- _WHAT YOU ARE ASKED TO DO_:
Please copy exactly the lines from the first in the records through the line that contains "Task: Click the Home icon in sidebar", but not the pictures.

- _RECORDS FOR THIS TASK_:

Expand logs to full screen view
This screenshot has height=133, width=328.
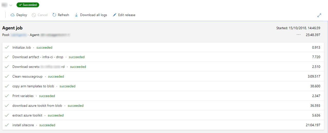(x=319, y=15)
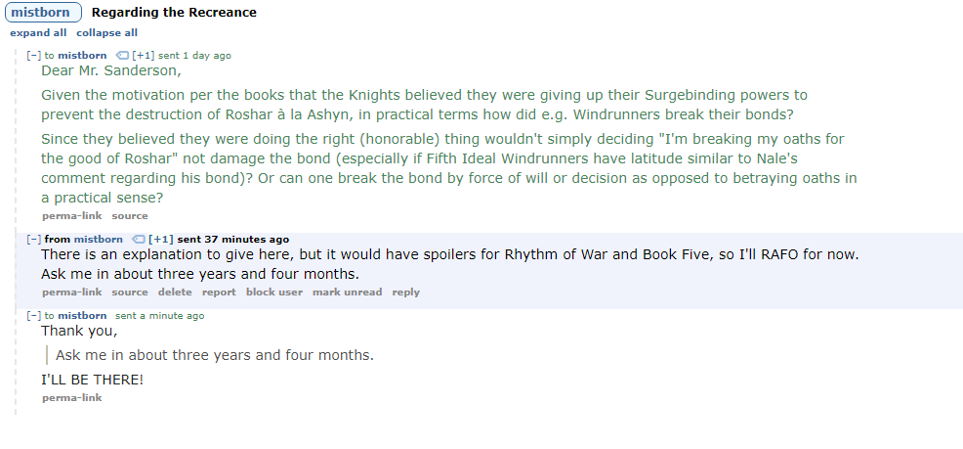Collapse the first message with [–]
This screenshot has height=449, width=963.
coord(34,56)
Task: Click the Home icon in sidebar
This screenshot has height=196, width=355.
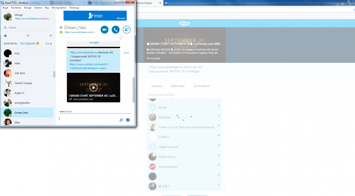Action: 5,36
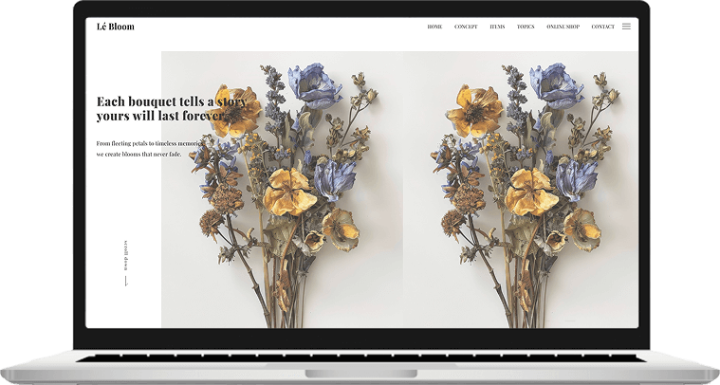Viewport: 720px width, 385px height.
Task: Click the vertical 'scroll down' text
Action: point(126,252)
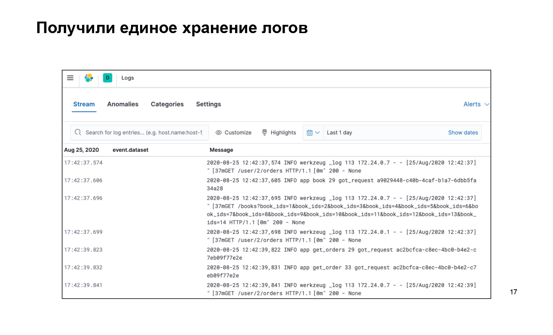Expand the chevron beside the calendar icon

pos(318,132)

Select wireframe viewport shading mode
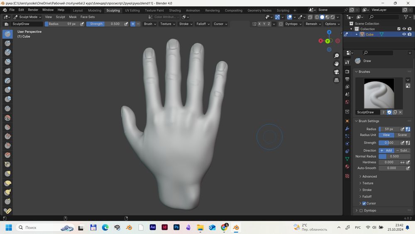click(317, 17)
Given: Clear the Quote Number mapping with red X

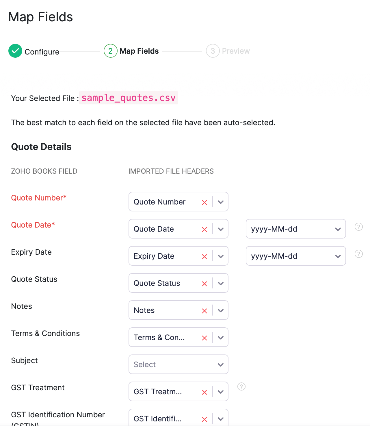Looking at the screenshot, I should click(x=204, y=202).
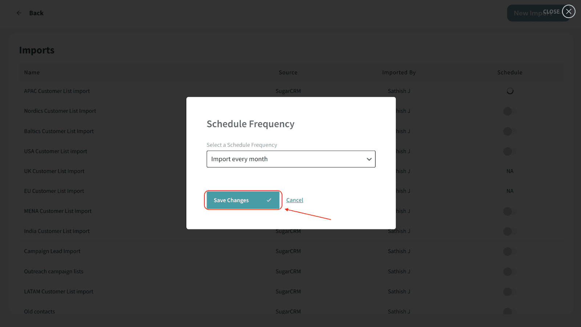Viewport: 581px width, 327px height.
Task: Click the Schedule column header
Action: (510, 73)
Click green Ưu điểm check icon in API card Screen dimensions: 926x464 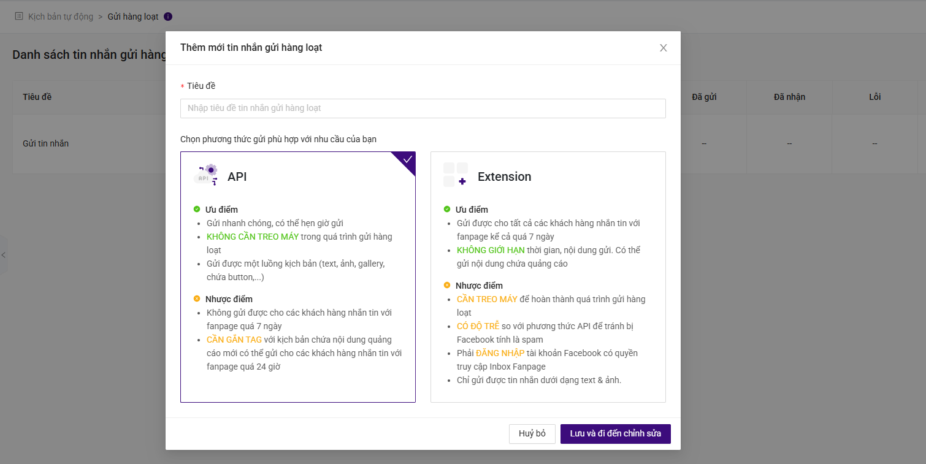tap(197, 210)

- _ANSWER TO THE EXERCISE_:
Expand logs to full screen view
This screenshot has height=133, width=328.
(x=319, y=15)
Collapse the first message with [–]
This screenshot has height=449, width=963.
coord(34,56)
Task: Click the Home icon in sidebar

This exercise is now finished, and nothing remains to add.